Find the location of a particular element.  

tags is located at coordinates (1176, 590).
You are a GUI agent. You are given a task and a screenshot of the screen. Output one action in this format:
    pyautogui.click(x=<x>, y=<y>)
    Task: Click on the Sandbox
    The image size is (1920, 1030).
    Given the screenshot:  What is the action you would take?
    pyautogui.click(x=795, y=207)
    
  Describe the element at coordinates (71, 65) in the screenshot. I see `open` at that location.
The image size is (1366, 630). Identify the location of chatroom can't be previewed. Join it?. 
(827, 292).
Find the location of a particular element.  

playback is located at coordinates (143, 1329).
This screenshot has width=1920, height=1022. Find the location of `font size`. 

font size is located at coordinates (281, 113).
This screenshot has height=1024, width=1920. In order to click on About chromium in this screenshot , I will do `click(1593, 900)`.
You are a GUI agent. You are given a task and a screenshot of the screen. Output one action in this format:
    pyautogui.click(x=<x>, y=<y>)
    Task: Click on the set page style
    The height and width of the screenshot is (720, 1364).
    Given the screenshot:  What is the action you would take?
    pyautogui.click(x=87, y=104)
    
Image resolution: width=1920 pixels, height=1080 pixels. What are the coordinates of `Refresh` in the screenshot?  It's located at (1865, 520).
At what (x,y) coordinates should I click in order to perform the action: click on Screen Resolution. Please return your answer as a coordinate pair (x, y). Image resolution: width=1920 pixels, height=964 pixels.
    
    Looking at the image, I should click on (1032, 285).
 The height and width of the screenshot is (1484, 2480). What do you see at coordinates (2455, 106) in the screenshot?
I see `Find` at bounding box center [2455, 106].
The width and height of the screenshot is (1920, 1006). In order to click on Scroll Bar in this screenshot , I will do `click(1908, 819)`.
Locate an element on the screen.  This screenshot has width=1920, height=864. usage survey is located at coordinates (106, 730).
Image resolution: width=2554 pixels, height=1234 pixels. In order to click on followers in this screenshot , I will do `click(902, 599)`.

TASK STATEMENT
Can you write out the lines of the material from the one holding "At what (x,y)" through the one holding "Looking at the", inclusive, with nothing changed?

THE REPLY
At what (x,y) coordinates should I click in order to perform the action: click on Screen Resolution. Please return your answer as a coordinate pair (x, y). Image resolution: width=1920 pixels, height=964 pixels.
    
    Looking at the image, I should click on (1032, 285).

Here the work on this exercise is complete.